**REQUIRED WORK:** Begin with the line that holds "1512x811 pixels. At" and retype through the last line of the listing below, exactly; pictures are not part of the copy.

---------------

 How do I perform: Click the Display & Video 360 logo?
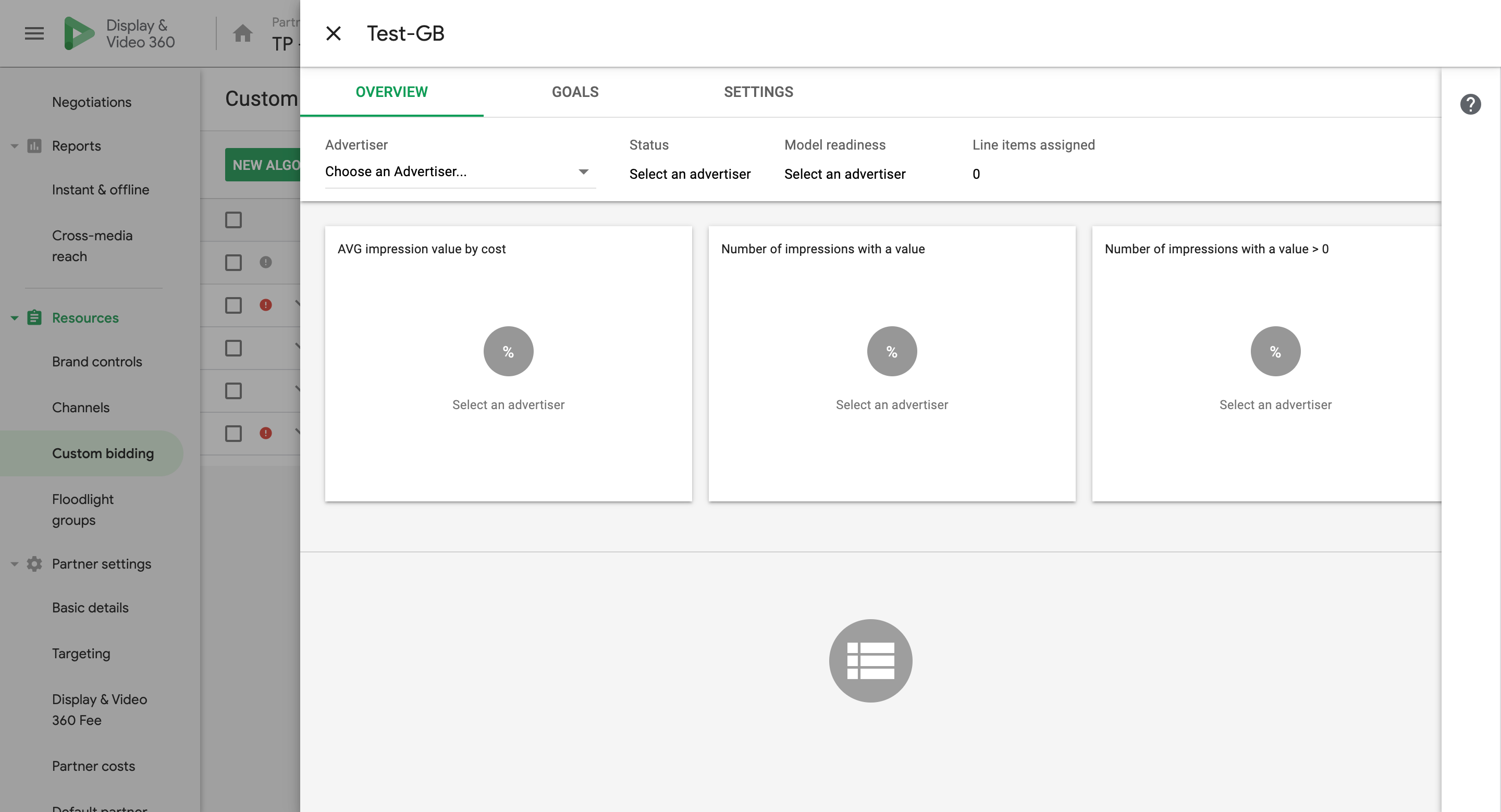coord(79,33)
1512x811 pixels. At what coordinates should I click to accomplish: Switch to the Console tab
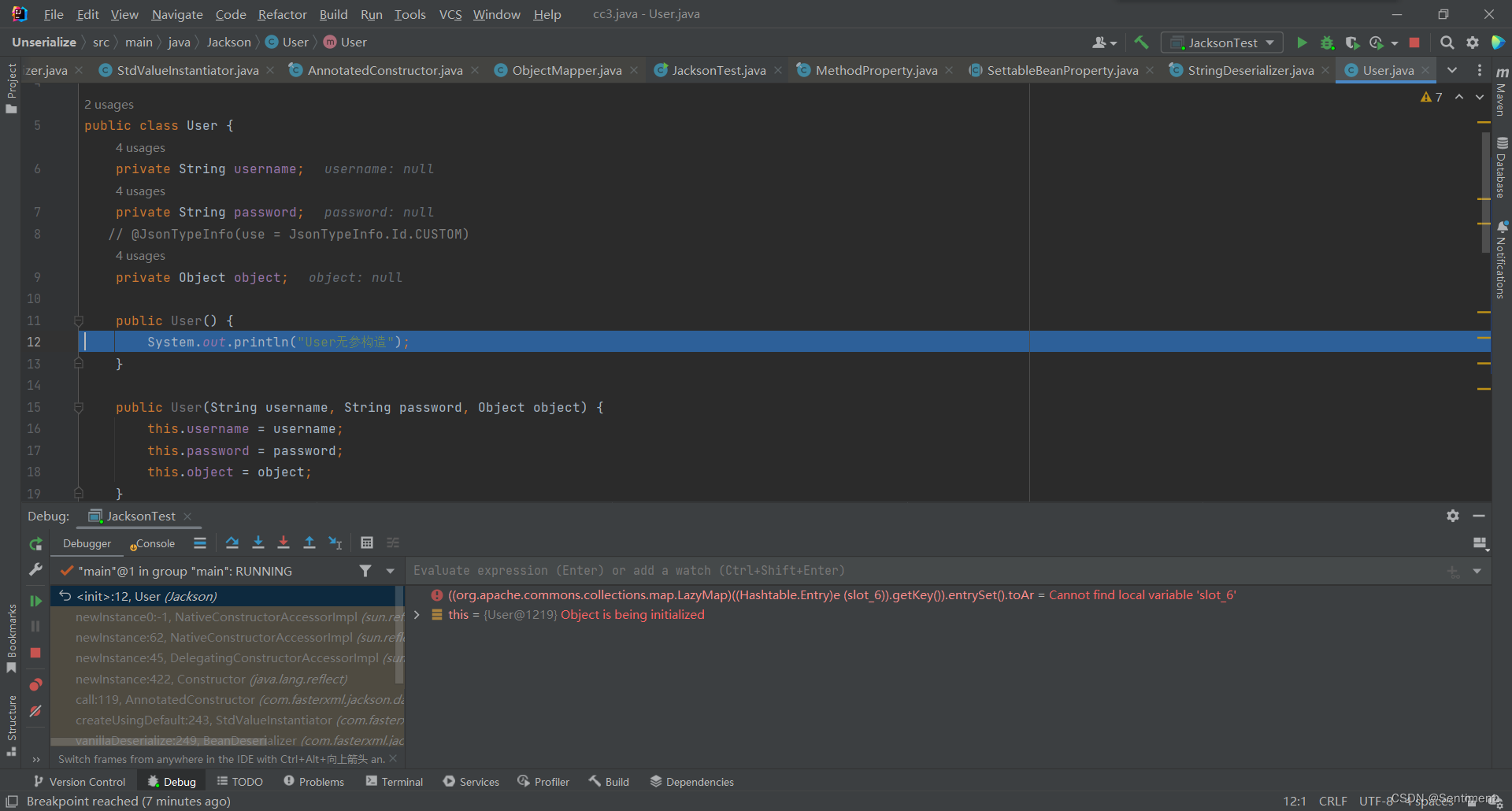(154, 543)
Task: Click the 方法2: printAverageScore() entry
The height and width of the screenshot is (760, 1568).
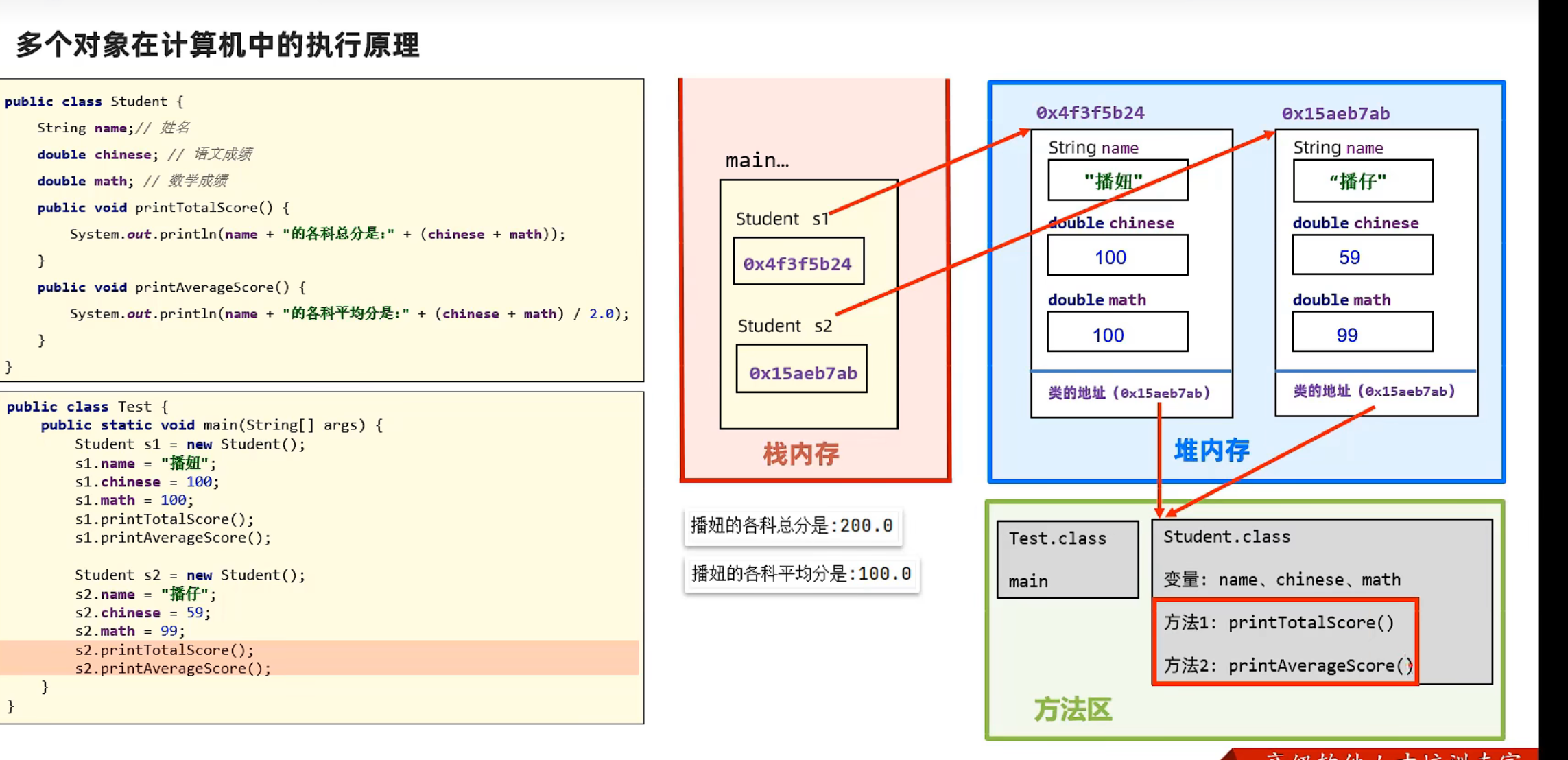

---------------

**RESPONSE TO THIS TASK:**
1512x811 pixels. At what coordinates should I click to accomplish: Switch to the Console tab
(154, 543)
Task: Click the 方法2: printAverageScore() entry
The height and width of the screenshot is (760, 1568).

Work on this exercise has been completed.